Resolution Strategy: These findings can be reconciled by considering the experimental approaches. The tetracycline-inducible system used initially may have allowed sufficient I2L expression for partial morphogenesis but insufficient for entry function. The deletion mutant studies revealed the earlier block in morphogenesis that naturally leads to entry defects.

Mechanism of EFC Reduction:

• Direct interaction: I2L directly stabilizes EFC proteins

• Indirect effect: I2L affects morphogenesis, indirectly impacting EFC stability

Resolution Strategy: The current evidence favors the indirect model. Multiple unrelated mutants blocked at similar morphogenesis stages show similar EFC stability issues, suggesting the common denominator is failure to properly integrate EFC proteins into membranes rather than specific interactions with I2L.

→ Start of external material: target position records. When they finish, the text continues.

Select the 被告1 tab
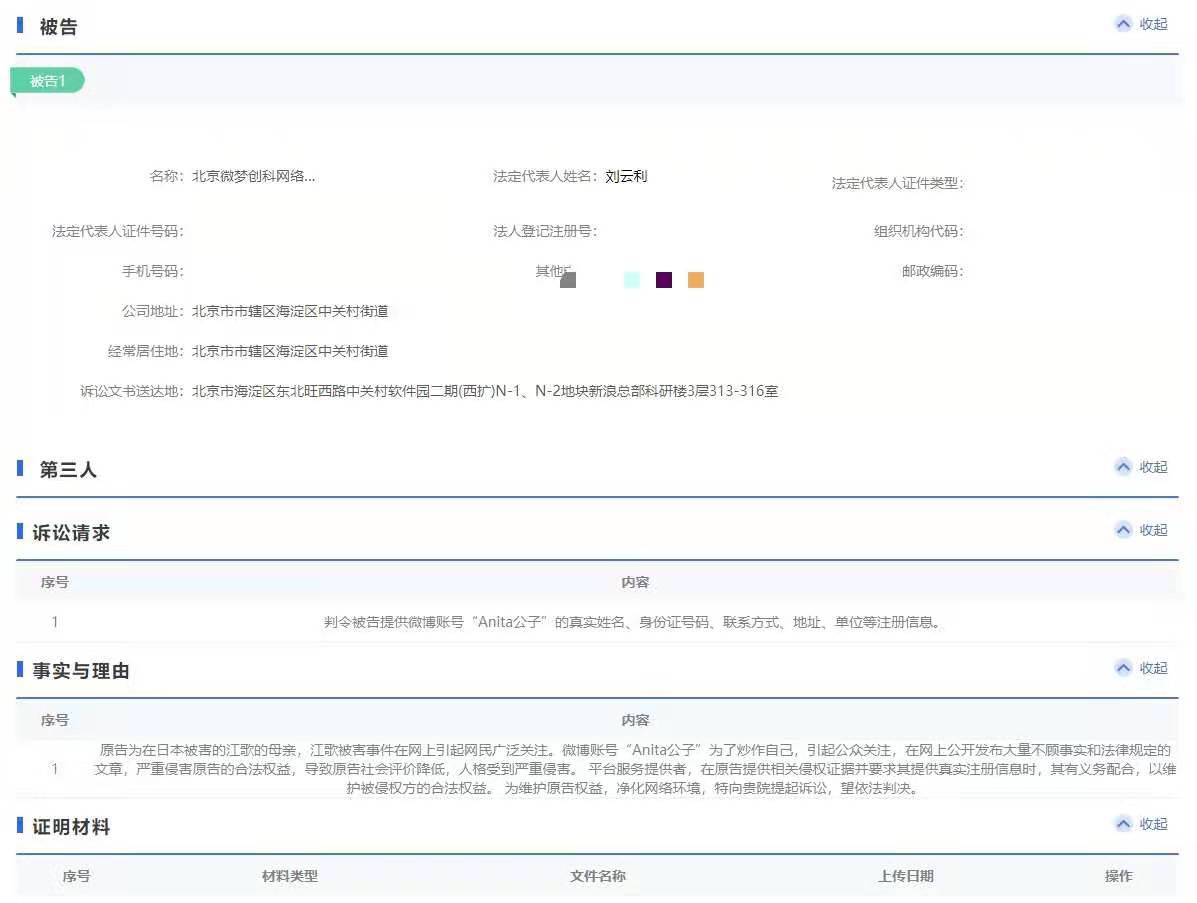 coord(47,81)

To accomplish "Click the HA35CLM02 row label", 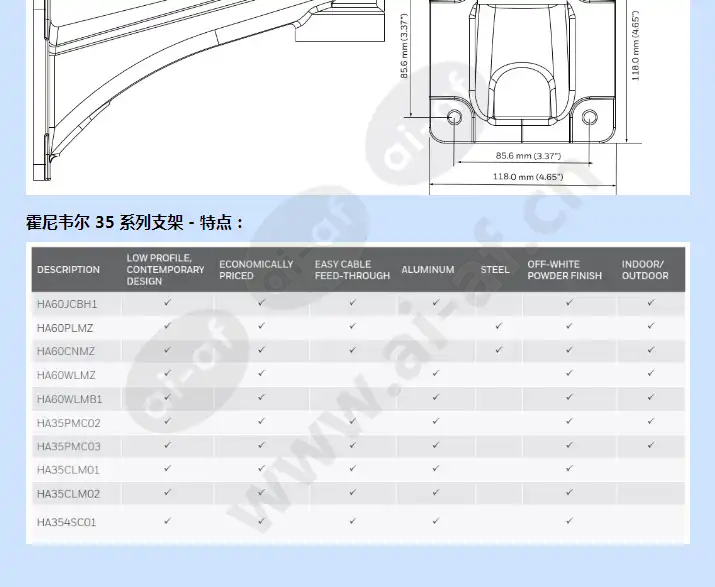I will click(69, 494).
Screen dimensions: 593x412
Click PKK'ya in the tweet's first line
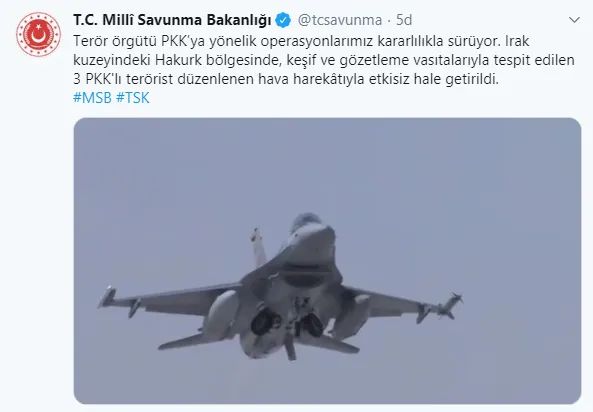(x=183, y=41)
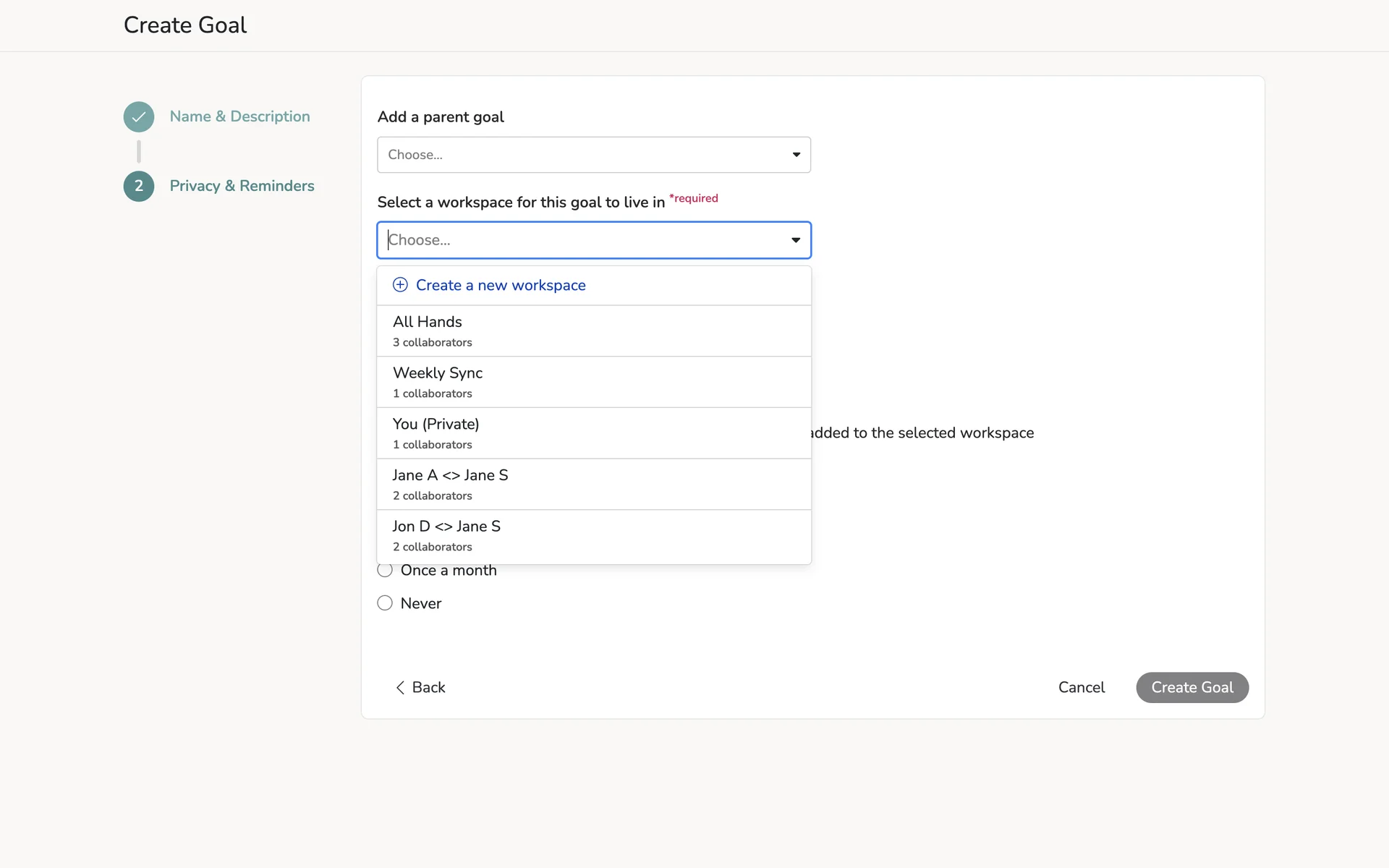Select the Never reminder radio button
Viewport: 1389px width, 868px height.
click(385, 603)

Experimental Data Integration:
Researchers should integrate multiple lines of evidence when interpreting I2L function:

• Genetic (mutant phenotypes)

• Biochemical (protein stability and processing)

• Structural (electron microscopy of virion morphology)

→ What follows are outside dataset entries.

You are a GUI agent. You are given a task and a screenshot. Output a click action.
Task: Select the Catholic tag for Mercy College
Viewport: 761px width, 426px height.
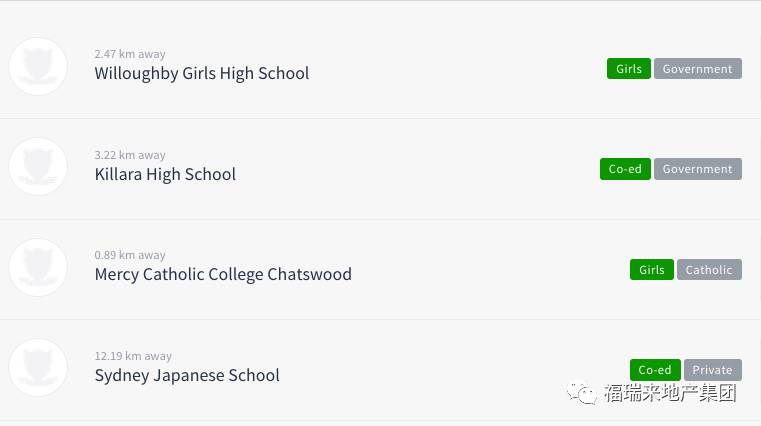pos(709,270)
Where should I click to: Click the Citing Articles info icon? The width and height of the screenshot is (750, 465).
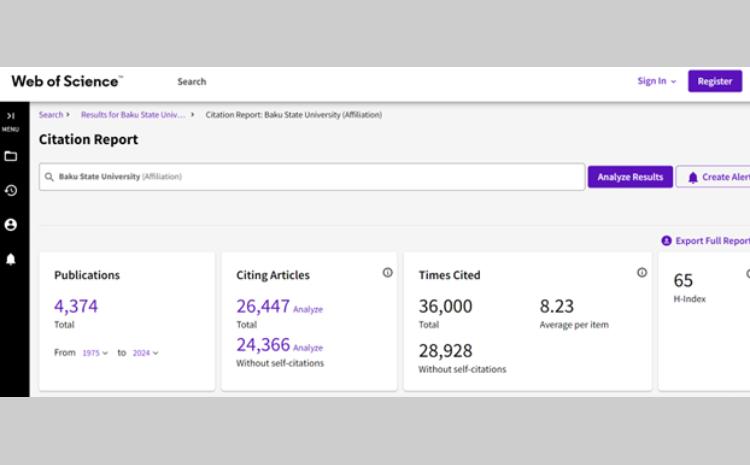coord(388,272)
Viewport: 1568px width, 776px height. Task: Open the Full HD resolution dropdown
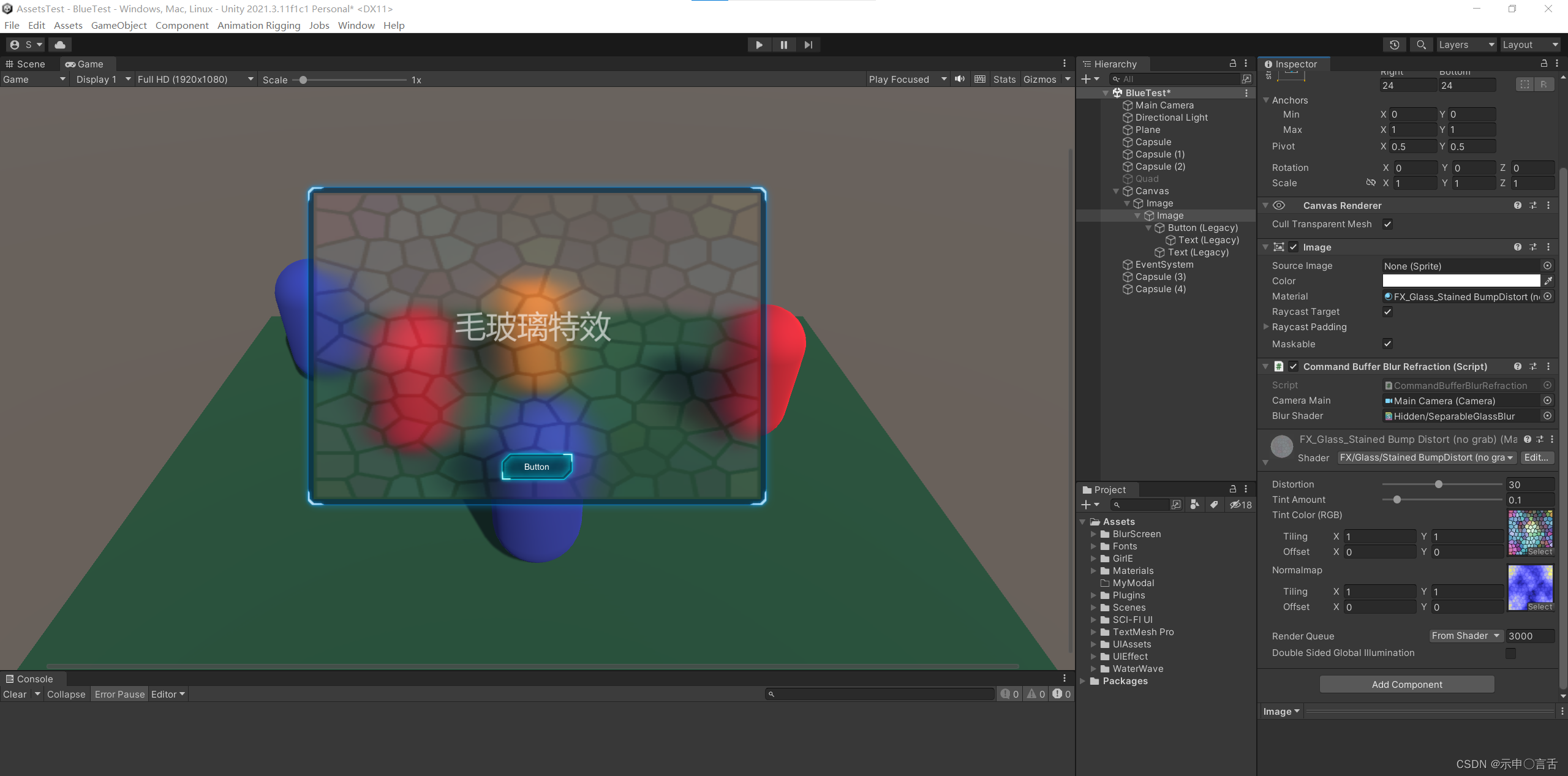coord(195,80)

• Functional (entry and replication assays)

This integrated approach supports a model where I2L primarily functions in morphogenesis, specifically in the transition from immature to mature virions and the release of the D13 scaffold, which is a prerequisite for proper EFC integration and subsequent entry function .

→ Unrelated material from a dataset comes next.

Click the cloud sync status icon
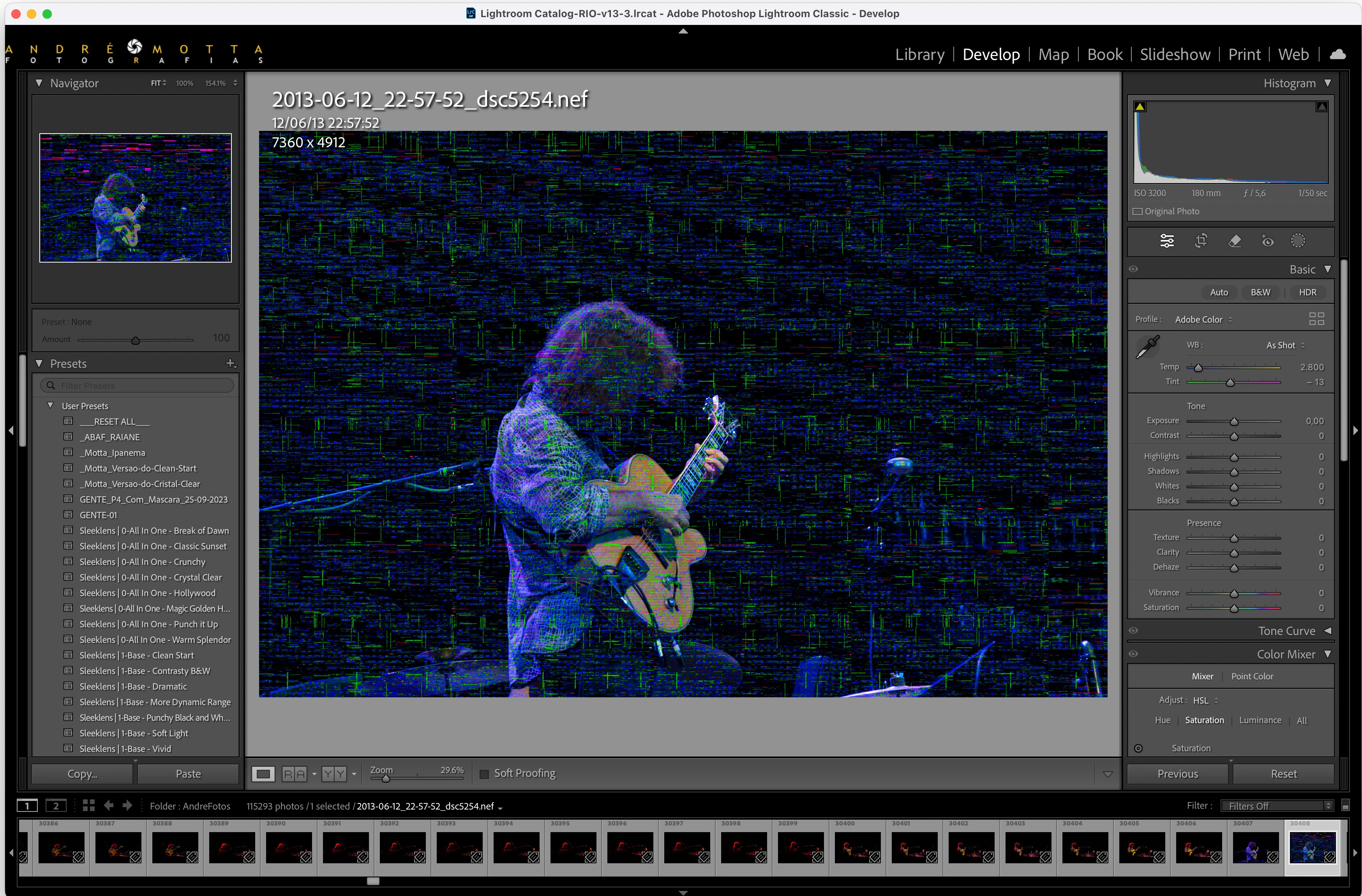Image resolution: width=1362 pixels, height=896 pixels. pos(1337,55)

How can structural analysis of I2L inform its mechanistic function?

While high-resolution structural data for I2L is currently limited, researchers can extract meaningful insights through several approaches:

Sequence-Based Structural Prediction:

• Secondary structure prediction suggests a C-terminal α-helical transmembrane domain

• Hydrophobicity analysis confirms membrane association

• Conserved residues across orthopoxviruses may indicate functional sites

• The N-terminal hydrophilic domain likely contains interaction motifs

Structure-Function Analysis Through Mutagenesis:
A transient complementation assay revealed key structural features:

• The C-terminal hydrophobic domain is essential for protein stability

• Several regions within the N-terminal hydrophilic domain are essential for biological function

Comparative Structural Biology:

• Identify structural homologs with known functions

• Map conserved motifs onto predicted structural models

• Consider potential interactions with known binding partners like D13 scaffold

Proposed Structural Mechanism:
Based on available data, a mechanistic model can be proposed where:

• The C-terminal transmembrane domain anchors I2L in viral membranes

• The N-terminal domain likely extends into the cytoplasm or virion interior

• This domain may interact with the D13 scaffold, potentially triggering conformational changes

• These changes could lead to scaffold release and subsequent membrane remodeling

• Remodeled membranes then become competent for EFC integration

Future structural studies using techniques like cryo-electron microscopy of I2L-containing viral particles or reconstituted systems could provide higher-resolution insights into the precise structural basis of I2L function.